§ **SET EXERCISE**
Rewrite the lines in the stretch from the start of the records through the line containing "Action: tap(257, 16)", substituting "arrow" for "chevron" and leaving everything else unchanged.

§ **RAW RECORDS**
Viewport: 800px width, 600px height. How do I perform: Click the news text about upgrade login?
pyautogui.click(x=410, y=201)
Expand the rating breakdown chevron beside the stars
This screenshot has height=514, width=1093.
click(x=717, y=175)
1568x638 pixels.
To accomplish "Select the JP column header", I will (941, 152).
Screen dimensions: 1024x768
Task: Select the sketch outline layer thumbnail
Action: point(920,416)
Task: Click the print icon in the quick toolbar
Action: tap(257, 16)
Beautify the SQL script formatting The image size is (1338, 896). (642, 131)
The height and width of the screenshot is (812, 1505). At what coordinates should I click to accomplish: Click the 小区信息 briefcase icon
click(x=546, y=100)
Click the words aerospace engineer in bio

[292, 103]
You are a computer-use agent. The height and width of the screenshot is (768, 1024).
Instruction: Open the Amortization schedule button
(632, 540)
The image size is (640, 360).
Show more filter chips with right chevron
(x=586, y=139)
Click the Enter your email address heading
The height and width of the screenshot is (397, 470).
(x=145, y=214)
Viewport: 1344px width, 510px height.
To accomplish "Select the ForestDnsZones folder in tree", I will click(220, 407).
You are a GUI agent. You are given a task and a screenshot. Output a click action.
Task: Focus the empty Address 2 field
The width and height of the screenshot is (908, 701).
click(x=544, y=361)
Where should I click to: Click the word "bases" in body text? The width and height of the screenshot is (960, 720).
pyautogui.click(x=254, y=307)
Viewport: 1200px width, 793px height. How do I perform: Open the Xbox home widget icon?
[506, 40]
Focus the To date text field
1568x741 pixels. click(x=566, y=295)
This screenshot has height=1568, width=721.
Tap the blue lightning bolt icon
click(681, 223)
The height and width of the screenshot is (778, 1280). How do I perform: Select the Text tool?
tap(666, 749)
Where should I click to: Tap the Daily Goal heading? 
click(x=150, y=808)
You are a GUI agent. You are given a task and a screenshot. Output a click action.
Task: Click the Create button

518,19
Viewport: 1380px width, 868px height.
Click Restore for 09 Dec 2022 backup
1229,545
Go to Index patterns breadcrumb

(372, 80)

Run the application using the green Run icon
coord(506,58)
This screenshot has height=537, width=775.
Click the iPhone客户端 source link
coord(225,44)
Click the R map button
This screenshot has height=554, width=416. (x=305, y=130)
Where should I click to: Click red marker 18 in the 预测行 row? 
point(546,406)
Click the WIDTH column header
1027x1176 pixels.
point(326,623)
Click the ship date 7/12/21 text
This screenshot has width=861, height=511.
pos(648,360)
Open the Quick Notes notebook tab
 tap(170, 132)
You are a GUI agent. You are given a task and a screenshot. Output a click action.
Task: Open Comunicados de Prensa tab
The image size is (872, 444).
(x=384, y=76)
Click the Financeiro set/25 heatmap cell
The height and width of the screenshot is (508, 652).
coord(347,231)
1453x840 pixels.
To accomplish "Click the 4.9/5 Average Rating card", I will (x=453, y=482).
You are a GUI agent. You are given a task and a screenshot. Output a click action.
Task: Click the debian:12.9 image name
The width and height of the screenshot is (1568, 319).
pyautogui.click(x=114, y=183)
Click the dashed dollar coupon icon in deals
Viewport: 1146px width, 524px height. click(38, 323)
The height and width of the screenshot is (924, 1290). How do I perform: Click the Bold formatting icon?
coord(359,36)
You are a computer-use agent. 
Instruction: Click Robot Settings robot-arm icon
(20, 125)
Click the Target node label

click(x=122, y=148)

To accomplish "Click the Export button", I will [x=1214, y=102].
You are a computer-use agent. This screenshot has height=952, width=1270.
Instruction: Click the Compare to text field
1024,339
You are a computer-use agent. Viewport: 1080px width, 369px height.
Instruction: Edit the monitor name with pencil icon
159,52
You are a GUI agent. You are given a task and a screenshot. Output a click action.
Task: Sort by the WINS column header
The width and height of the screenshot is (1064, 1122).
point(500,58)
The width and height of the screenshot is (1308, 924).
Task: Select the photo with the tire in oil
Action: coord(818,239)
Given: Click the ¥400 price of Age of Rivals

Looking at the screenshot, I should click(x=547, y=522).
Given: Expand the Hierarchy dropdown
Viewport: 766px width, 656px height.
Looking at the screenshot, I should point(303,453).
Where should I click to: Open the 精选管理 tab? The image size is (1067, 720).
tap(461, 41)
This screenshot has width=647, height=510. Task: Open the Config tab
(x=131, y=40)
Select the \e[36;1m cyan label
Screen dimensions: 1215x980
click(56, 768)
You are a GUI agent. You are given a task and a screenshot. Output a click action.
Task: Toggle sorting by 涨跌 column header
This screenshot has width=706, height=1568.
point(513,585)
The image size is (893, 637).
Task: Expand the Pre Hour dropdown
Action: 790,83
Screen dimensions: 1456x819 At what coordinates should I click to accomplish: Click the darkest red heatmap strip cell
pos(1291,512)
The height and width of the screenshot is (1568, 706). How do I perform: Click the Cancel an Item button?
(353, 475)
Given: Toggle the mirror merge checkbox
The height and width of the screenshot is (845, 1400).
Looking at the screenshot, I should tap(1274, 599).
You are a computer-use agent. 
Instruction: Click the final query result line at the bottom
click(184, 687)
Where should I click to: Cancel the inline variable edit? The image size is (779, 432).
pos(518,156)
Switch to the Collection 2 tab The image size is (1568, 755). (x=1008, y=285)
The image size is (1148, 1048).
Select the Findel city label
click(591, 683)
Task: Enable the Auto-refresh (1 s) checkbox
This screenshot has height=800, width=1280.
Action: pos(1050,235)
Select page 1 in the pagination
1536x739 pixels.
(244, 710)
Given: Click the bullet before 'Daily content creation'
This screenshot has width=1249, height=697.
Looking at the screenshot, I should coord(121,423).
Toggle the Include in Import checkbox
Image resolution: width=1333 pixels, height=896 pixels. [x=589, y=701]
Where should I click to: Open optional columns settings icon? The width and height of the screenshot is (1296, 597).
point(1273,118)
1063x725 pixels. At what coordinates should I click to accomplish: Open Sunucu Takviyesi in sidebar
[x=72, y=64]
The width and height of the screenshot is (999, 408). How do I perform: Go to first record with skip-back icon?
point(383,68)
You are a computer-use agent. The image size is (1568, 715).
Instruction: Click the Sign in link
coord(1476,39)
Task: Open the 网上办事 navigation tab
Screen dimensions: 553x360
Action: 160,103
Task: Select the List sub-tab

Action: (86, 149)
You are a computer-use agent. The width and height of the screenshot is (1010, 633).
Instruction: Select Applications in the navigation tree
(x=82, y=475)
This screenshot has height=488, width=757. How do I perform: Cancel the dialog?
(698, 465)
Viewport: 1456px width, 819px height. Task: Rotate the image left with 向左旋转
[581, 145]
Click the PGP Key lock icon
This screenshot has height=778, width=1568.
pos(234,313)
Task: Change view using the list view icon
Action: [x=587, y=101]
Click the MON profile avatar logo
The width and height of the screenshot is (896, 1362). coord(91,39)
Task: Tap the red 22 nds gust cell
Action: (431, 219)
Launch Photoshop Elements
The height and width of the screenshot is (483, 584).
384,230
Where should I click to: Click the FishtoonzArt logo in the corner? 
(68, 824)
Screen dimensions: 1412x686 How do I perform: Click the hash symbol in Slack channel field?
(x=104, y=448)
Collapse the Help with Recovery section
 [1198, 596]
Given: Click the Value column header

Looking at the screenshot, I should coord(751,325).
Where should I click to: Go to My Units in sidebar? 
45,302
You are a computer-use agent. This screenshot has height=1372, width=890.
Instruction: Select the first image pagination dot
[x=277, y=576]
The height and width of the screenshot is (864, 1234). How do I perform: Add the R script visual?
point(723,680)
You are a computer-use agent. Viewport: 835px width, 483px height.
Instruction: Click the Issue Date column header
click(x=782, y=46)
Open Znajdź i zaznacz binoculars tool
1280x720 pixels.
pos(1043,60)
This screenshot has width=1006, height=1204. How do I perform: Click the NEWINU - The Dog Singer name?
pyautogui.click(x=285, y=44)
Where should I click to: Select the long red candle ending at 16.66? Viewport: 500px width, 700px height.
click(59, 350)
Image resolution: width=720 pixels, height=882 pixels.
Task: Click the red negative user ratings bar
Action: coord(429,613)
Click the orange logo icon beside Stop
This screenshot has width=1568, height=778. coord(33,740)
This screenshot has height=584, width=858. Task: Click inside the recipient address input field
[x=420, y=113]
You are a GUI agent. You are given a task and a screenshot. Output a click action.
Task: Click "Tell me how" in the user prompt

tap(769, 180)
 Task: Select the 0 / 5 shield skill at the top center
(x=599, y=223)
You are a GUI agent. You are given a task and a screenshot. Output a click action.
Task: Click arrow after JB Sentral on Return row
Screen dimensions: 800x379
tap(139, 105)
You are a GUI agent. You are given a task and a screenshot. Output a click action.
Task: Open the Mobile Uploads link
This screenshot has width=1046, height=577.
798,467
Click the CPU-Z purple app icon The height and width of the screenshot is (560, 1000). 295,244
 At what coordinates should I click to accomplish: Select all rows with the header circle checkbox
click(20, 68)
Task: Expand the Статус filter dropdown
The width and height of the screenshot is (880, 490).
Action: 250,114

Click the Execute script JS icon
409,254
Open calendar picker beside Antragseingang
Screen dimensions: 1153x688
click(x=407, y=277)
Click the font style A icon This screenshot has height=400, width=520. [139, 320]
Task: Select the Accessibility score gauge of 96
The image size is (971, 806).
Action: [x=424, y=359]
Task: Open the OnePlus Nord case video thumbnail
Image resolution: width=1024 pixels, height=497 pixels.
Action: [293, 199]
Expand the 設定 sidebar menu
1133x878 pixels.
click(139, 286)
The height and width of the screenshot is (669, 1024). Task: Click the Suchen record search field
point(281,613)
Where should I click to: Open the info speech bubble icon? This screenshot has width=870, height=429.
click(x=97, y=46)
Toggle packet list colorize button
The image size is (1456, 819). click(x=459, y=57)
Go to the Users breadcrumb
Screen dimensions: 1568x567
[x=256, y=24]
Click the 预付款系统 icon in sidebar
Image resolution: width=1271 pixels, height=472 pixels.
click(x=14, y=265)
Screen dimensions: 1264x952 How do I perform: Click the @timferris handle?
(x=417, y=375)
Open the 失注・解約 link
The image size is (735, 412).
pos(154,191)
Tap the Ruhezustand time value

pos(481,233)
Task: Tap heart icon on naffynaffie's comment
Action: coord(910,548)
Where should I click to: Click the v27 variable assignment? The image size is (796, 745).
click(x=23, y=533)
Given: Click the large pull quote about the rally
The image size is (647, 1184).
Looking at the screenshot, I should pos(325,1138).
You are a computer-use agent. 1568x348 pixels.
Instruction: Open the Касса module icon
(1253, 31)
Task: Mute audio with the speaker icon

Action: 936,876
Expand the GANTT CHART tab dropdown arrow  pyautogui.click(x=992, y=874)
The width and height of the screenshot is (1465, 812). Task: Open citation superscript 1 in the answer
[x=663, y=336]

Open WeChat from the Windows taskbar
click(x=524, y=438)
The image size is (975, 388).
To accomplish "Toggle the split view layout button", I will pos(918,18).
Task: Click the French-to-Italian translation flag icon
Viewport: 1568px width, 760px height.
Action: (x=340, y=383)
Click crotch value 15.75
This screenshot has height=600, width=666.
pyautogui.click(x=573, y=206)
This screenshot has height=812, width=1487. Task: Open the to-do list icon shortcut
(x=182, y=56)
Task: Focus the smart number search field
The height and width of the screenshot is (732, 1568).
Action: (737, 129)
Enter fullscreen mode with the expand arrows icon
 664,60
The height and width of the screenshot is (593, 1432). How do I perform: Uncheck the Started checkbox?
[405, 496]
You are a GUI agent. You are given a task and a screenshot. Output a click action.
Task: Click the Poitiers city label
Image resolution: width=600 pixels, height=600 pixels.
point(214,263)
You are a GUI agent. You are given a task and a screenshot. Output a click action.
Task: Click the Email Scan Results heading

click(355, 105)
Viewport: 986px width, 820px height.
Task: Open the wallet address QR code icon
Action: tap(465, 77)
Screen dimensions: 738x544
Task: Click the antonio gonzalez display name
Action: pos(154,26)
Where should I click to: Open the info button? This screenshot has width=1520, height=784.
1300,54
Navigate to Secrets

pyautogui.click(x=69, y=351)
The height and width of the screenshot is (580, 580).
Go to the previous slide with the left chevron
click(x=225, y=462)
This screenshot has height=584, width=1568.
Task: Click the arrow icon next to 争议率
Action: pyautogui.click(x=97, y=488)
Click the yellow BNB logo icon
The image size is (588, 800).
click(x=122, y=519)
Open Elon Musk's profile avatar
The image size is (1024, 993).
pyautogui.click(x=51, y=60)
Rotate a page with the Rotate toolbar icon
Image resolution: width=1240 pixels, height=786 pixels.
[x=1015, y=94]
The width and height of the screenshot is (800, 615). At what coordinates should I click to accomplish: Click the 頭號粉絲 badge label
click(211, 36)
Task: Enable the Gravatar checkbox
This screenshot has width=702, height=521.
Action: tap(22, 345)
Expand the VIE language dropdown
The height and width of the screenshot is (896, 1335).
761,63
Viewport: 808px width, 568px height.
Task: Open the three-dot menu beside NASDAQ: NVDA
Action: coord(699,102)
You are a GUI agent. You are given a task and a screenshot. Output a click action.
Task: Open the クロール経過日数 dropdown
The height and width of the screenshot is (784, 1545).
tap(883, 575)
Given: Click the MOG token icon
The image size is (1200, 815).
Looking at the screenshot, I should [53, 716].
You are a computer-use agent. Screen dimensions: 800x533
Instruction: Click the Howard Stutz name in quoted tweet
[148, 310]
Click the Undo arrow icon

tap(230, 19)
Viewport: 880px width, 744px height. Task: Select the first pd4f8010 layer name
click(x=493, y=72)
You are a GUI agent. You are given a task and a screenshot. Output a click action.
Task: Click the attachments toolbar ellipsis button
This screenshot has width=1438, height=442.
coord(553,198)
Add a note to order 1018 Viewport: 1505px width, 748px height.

§ **SOLUTION TO THIS PROBLEM**
Viewport: 800px width, 600px height. How do I perform: Click the news text about upgrade login?
pyautogui.click(x=410, y=201)
Expand the rating breakdown arrow beside the stars
This screenshot has height=514, width=1093.
click(x=717, y=175)
1568x638 pixels.
To accomplish "Select the JP column header", I will (941, 152).
Screen dimensions: 1024x768
Task: Select the sketch outline layer thumbnail
Action: point(920,416)
Task: Click the print icon in the quick toolbar
Action: tap(257, 16)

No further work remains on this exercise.